Nanomaterials have been used as radio-sensitizers for cancer treatment, with minimal side effects [123,124,125]. Metal-based nanomaterials can generate photoelectrons to enhance the dose effect of RT and induce cytotoxicity in tumor cells through increased ROS production [123,124,125]. In a recent study, Wu et al. showed that the combination of RT and a magnetic nanoparticle-based platform with cationic polymer modification induced cytotoxicity in glioma cells and increased the median survival of immunocompetent and athymic glioma mice [126]. This observed effect was attributed to the repolarization of MDSCs towards the pro-inflammatory phenotype from the immunosuppressive phenotype and to the increased expression of tumor necrosis factor-α and iNOS. In addition, MDSCs taken up by the nanoparticles could then be delivered to the tumor microenvironment to enhance the production of ROS to increase the efficacy of RT. RT can be used to modulate the accumulation and distribution of nanoparticles to enhance drug delivery and antitumor efficacy [127]. Apart from X-rays, other types of radiation, such as carbon irradiation and proton irradiation, have also evolved, with the aim of increasing the target dose in cancer tissue while minimizing collateral damage to normal tissue [128,129].
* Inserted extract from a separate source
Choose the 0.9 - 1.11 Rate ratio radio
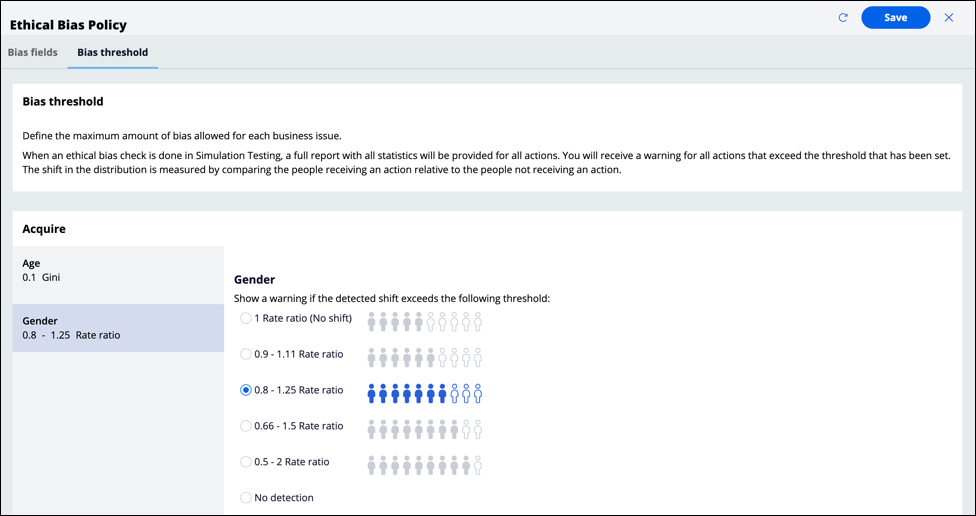click(x=246, y=354)
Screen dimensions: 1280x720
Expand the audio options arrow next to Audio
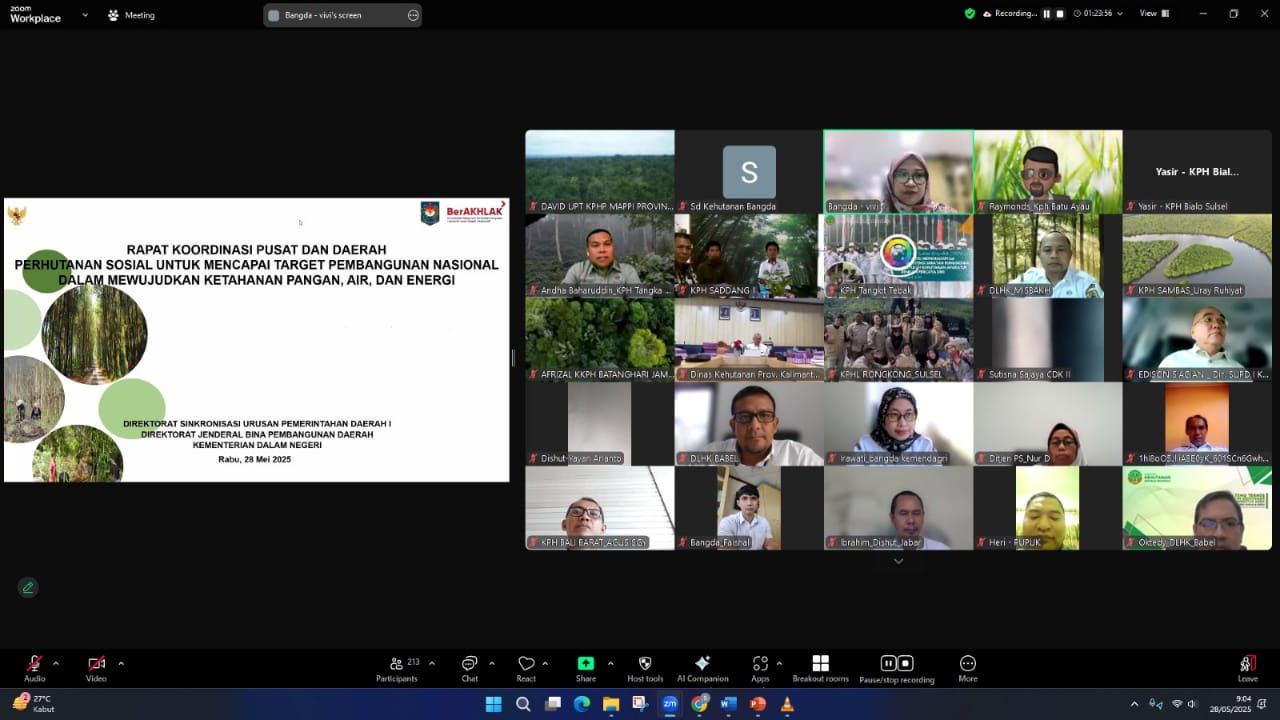(56, 663)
7. Conclusions and Future Perspectives

It has become increasingly clear that TANs play a major role in cancer biology and treatment. Despite the large amount of literature suggesting that neutrophils have pro-tumor effects, evidence from multiple studies has also shown that these cells can be reprogrammed to kill tumor cells [28,30,33,52,63,130]. However, in glioma, increased circulating neutrophils and TANs have been observed, particularly in high-grade disease, and this is associated with poor overall survival, immunosuppression, promotion of tumor growth, and development of resistance to chemo-radiotherapy and bevacizumab (anti-VEGF therapy).

Although neutrophils are associated with immunosuppression, their involvement in immunotherapy outcomes is unknown. TANs are known to exhibit both pro-tumor (N2-like) and antitumor (N1-like) functional phenotypes within the tumor in lung cancers [130] and mesothelioma [29]. However, the characterization of functional plasticity (N1 vs. N2) of TANs in glioma/GBM is lacking. Therefore, it will be important to study the molecular mechanisms that may promote the differentiation of TANs into an antitumor phenotype (N1), such as stimulation of type I IFN and/or inhibition of TGF-β signaling (Figure 1) [29].
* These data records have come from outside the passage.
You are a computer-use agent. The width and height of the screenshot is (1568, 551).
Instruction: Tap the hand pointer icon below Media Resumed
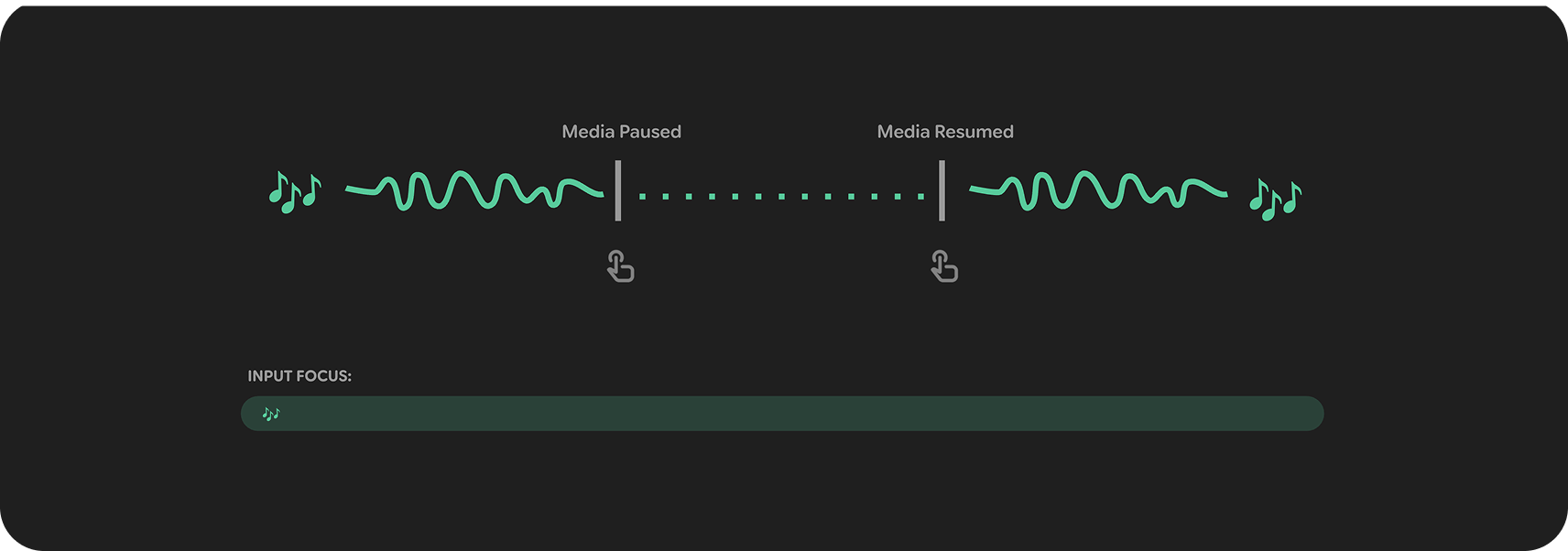pyautogui.click(x=944, y=266)
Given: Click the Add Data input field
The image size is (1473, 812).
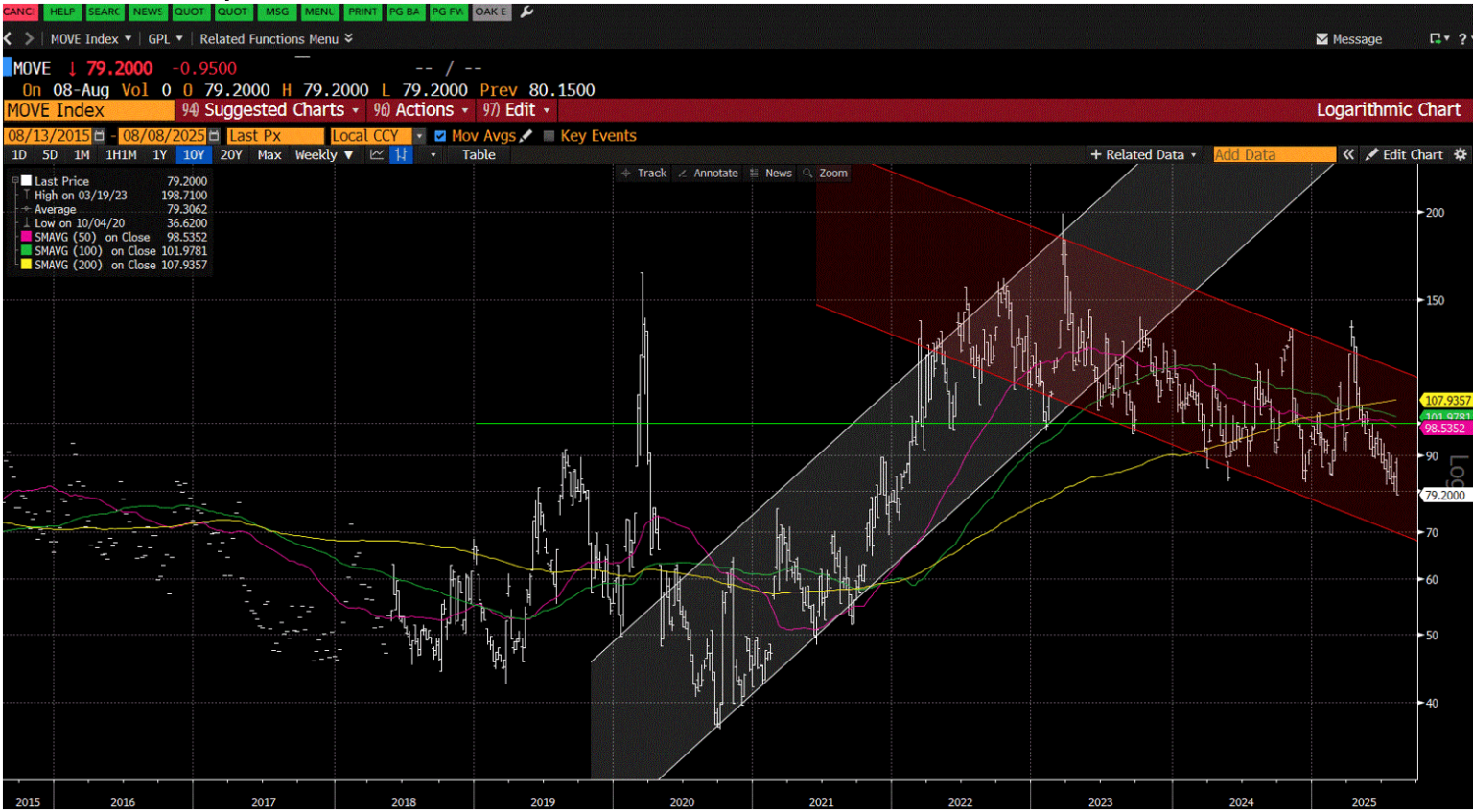Looking at the screenshot, I should pos(1274,154).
MDSCs have been used as prognostic markers in various other cancers, such as melanoma, kidney cancer, prostate cancer, and breast cancer, but less information is available about their role in glioma [131,132]. Studies have shown that the presence of CD15+ MDSCs, along with M2 macrophages, can be used as a marker of glioma grade [133]. Furthermore, increased circulating MDSCs have been associated with poor prognosis and survival in GBM patients [134]. However, mechanistic and functional studies of the interaction between MDSCs and glioma, along with immunosuppression of antitumor cells at the GBM site, are still lacking.

Several clinical trials employing myeloid cell-related factors in combination with other therapies are currently ongoing for several cancers, and preliminary results from some of these clinical trials have shown that this approach has promising immunologic efficacy [100]. On the basis of these trials, clinical trials of combination treatments with GM-CSF with EGFRvIII peptide vaccine and bevacizumab have shown that this combination improved progression-free survival in GBM patients compared with single-modality treatment [135]. Similarly, the preliminary results of a phase II clinical trial of combination treatment with GM-CSF with cyclophosphamide and bevacizumab, as well as results from a phase I trial of combination treatment with MK-1454 (stimulator of IFN gene agonist) and pembrolizumab, and results from a completed trial of Toca 511 and Toca FC, have shown that these treatments increased survival rates in GBM patients [136,137].

Based on the current pre-clinical and clinical studies, targeting MDSCs could be integrated with standard or immunotherapies as complementary treatment strategies for the effective treatment of glioma. However, additional research into the immunosuppressive and pro-tumoral role of MDSCs in glioma is needed.